The Trail Running Briefing is a short, weekly podcast for trail runners and endurance athletes who want to train with purpose. In 5–8 minutes, each episode focuses on one specific aspect of performance: training design, physiology, strength, durability, or race execution. No hype. No filler. Just clear, practical insights you can use immediately. Hosted by Isaac Alcaide, endurance coach, the podcast is designed to be listened to on the move, during easy runs, commutes, or recovery helping you understand your training so you can run better, longer, and with more confidence on the trail.Coach Isaac Alcaide Corsa e jogging
  • Episode 14 - Hydration Isn’t Just Water The Sodium Mistake That Breaks Long Runs
    Apr 24 2026

    Hydration in long trail running is not just about drinking water. It is about replacing enough fluid and sodium to stay functional as conditions, duration, and sweat losses increase.
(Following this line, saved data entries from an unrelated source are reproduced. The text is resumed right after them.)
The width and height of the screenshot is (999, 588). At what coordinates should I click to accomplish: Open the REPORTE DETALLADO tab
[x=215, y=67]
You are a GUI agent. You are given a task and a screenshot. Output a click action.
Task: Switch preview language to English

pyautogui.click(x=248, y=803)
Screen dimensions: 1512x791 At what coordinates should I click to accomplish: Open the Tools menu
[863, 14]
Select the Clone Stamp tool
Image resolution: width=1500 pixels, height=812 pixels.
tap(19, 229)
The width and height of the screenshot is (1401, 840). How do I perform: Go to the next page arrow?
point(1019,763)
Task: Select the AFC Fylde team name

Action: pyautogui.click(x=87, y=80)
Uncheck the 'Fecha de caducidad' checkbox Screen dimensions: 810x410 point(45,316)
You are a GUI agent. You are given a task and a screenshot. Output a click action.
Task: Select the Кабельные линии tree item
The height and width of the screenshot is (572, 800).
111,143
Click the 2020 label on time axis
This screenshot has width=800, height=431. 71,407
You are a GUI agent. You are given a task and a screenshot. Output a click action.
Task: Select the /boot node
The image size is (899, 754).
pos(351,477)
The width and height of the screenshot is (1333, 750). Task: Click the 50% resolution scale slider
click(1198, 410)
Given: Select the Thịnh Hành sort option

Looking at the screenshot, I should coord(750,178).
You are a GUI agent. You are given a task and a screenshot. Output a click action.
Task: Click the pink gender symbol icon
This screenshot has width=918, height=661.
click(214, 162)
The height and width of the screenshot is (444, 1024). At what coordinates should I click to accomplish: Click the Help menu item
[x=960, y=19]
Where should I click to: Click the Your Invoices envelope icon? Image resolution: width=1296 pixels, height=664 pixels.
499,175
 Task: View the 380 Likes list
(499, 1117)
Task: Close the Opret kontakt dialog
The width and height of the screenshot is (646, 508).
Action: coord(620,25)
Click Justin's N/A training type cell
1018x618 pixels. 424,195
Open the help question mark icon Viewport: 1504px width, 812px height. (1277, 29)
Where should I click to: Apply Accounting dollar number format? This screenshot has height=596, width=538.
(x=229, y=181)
This episode explains why runners can drink plenty and still feel flat, thirsty, heavy, or cramp-prone when sodium intake does not match the demands of the session. It also unpacks the simple idea that water replaces volume, but sodium helps you retain and use that fluid effectively.

    The episode then shows how this appears in real training, why many runners get it wrong by using the same plan in every condition or by drinking too much plain water, and how to build a more practical strategy based on weather, duration, and individual sweat loss.

    Main takeaway: Hydration is not just water. On long runs, replace what you sweat, not just what you drink.


    Key references:

    1. American College of Sports Medicine. Exercise and Fluid Replacement.

    2. World Athletics. Fluid Needs for Training, Competition, and Recovery in Athletes.

    3. Gatorade Sports Science Institute. Hydration and Nutrition Considerations for Endurance Exercise in the Heat.

    4. Gatorade Sports Science Institute. Sodium Ingestion, Thirst, and Drinking During Endurance Exercise.

    5. Gatorade Sports Science Institute. Sweating Rate and Sweat Sodium Concentrations in Athletes: A Review of Methodology and Intra-/Interindividual Variability.

    6. ACSM. 9 Facts About Hydration & Electrolytes.

    7. Gatorade Sports Science Institute. Normative Data for Sweating Rate, Sweat Sodium Concentration, and Sweat Sodium Loss in Athletes.

    8. Gatorade Sports Science Institute. Sodium-Free Fluid Ingestion Decreases Plasma Sodium During Exercise in the Heat.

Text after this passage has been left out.